Conteúdo do impresso Edição 1325

BAIRROS DESTRUÍDOS

Falta de estudo urbanístico contribui para crime ambiental

Novos estudos apontam que crimes da Braskem causaram um efeito dominó em Maceió
Por Odilon Rios 26/07/2025 - 06:00
A- A+
Afrânio Bastos
Mina 18, da Braskem, no bairro do Mutange
Mina 18, da Braskem, no bairro do Mutange

O crime ambiental provocado pela Braskem e que levou ao afundamento do solo em cinco bairros de Maceió e mais de 50 mil desabrigados, poderia ter sido evitado se o Plano Diretor da capital cobrasse o Estudo de Impacto de Vizinhança (EIV) e a própria empresa respeitasse os próprios princípios de responsabilidade social corporativa. As conclusões são de dois estudos recentes sobre os efeitos da mineração em Maceió, publicados nas revistas Cidades: Comunidades e Territórios – escrito por Tatiane Ferreira Olivatto, Felipe Facci Inguaggiato e José Augusto Di Lollo da Universidade Federal de São Carlos e da Universidade Estadual Paulista Júlio de Mesquita Filho – e Perspectivas da Ciência e Tecnologia – escrito por Vanessa Faria Silva (IFRJ), Ana Paula Medeiros Bauer (Faeterj) e Renata Guimarães Quelha de Sá (UFF).

O EIV foi documento nunca apresentado pela empresa muito menos cobrado pelas autoridades públicas ligadas ao meio ambiente. Outro documento, o Relatório de Impacto Ambiental (Rima), só foi disponibilizado em 2023, ou seja, 44 anos após a instalação da empresa no bairro do Pontal da Barra.

DEMOLIÇÃO

O Rima mostra que a ausência de instrumentos urbanísticos adequados dificultou a identificação e mitigação prévia de impactos sobre mobilidade, saneamento, equipamentos públicos, patrimônio histórico e saúde mental. O relatório da Braskem recomendou a demolição controlada nos bairros Mutange, Bebedouro, Pinheiro e Bom Parto; o pagamento das compensações financeiras. Porém, não levou em conta para onde migraram as pessoas obrigadas a deixar estes bairros, sobrecarregando os serviços nas áreas de destino dos realocados.

O EIV, objeto de estudo dos pesquisadores, teria como prever especulação imobiliária, crescimento desordenado e transformações no tecido urbano. “A não condução do EIV não permitiu a correta avaliação dos impactos na qualidade de vida desses refugiados ambientais urbanos, especialmente daqueles que têm impacto na vida diária da população, como por exemplo, alterações do tempo e perfil de deslocamento diários para o trabalho, escola, lazer, etc. Também não foram avaliados os impactos sociais e econômicos diretos nas famílias que possuíam estabelecimentos comerciais que foram fechados”, diz trecho do estudo.

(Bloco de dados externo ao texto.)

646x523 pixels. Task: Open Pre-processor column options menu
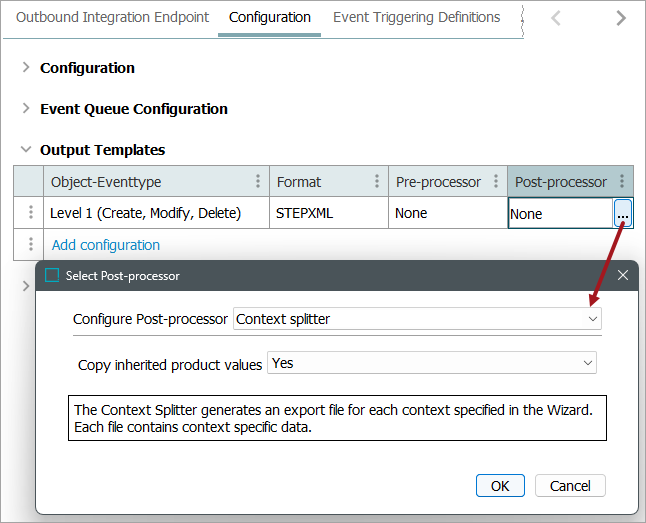496,182
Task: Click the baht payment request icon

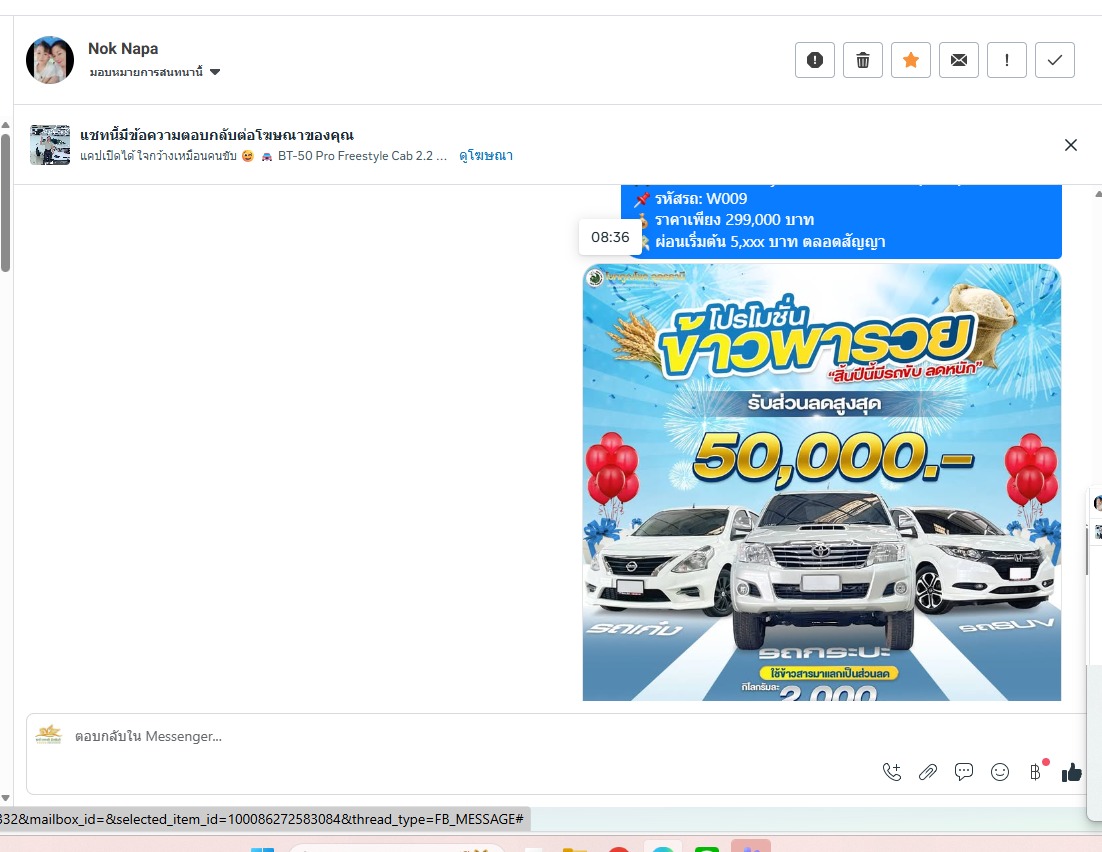Action: [1035, 771]
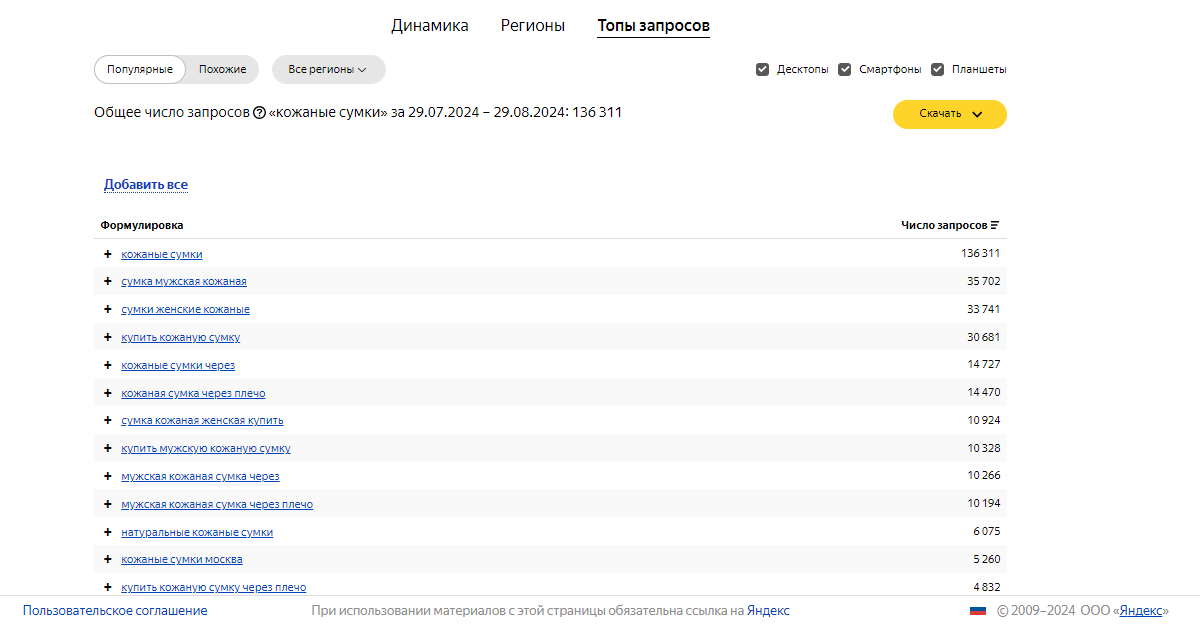Image resolution: width=1200 pixels, height=624 pixels.
Task: Disable the 'Планшеты' checkbox
Action: (x=938, y=70)
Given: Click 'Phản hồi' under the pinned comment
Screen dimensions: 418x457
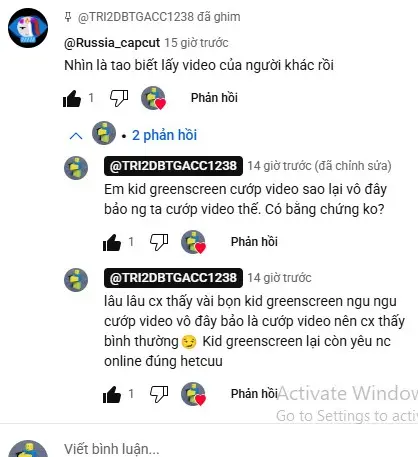Looking at the screenshot, I should coord(214,98).
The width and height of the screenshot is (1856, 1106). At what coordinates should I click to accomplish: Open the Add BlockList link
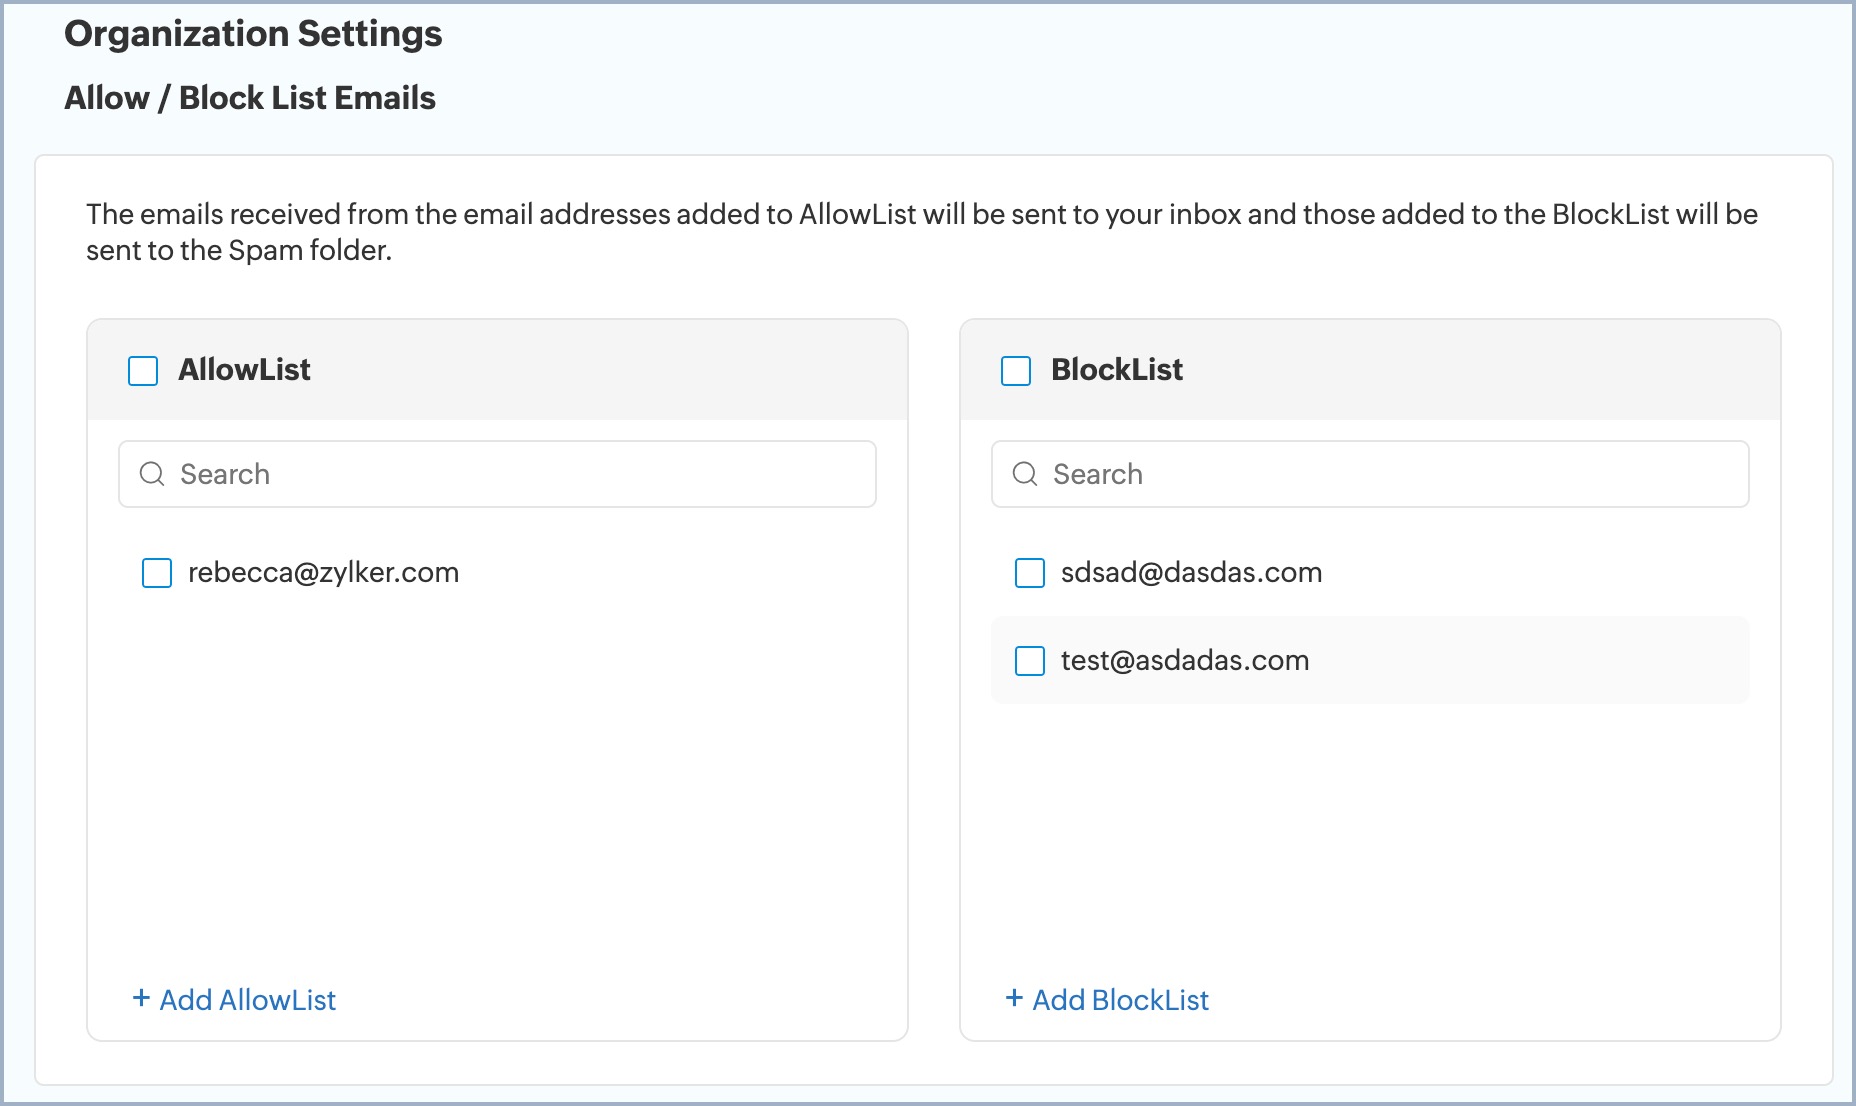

A empresa tinha conhecimento prévio dos riscos da exploração de sal-gema em uma área geologicamente instável, mas ainda assim manteve as atividades por décadas. A comunicação com os moradores foi falha: “Os moradores dos bairros Mutange, Bom Parto, Bebedouro, Pinheiro e Farol não sabiam sobre como funcionavam as atividades da empresa”, o que evidencia o uso da assimetria de informação como forma de manter o controle territorial.

Mesmo após o colapso, as medidas adotadas pela empresa foram consideradas insuficientes. “Os dados analisados apontam para o foco da reparação financeira, como uma obrigação legal e econômica da Braskem, que utiliza o poder dos recursos para lidar com a dor causada nas famílias e recuperar a imagem de empresa responsável”.

“Os crimes contra o território, o enfraquecimento do lugar e as consequências futuras no âmbito cultural das pessoas que tiveram as casas desapropriadas não podem ser reparados com soluções financeiras”, diz ainda o estudo.

O governo do Estado aguarda a venda da Braskem para negociar o passivo Alagoas. O assunto voltou à pauta esta semana, através do senador Renan Calheiros (MDB). Ele lembrou que a mineradora é a maior credora do Estado. Além disso, as indenizações precisam ser pagas de forma justa, diferente dos acordos celebrados entre a companhia e as vítimas. E, ao final, a saída da empresa do Pontal da Barra, hipótese defendida por Renan.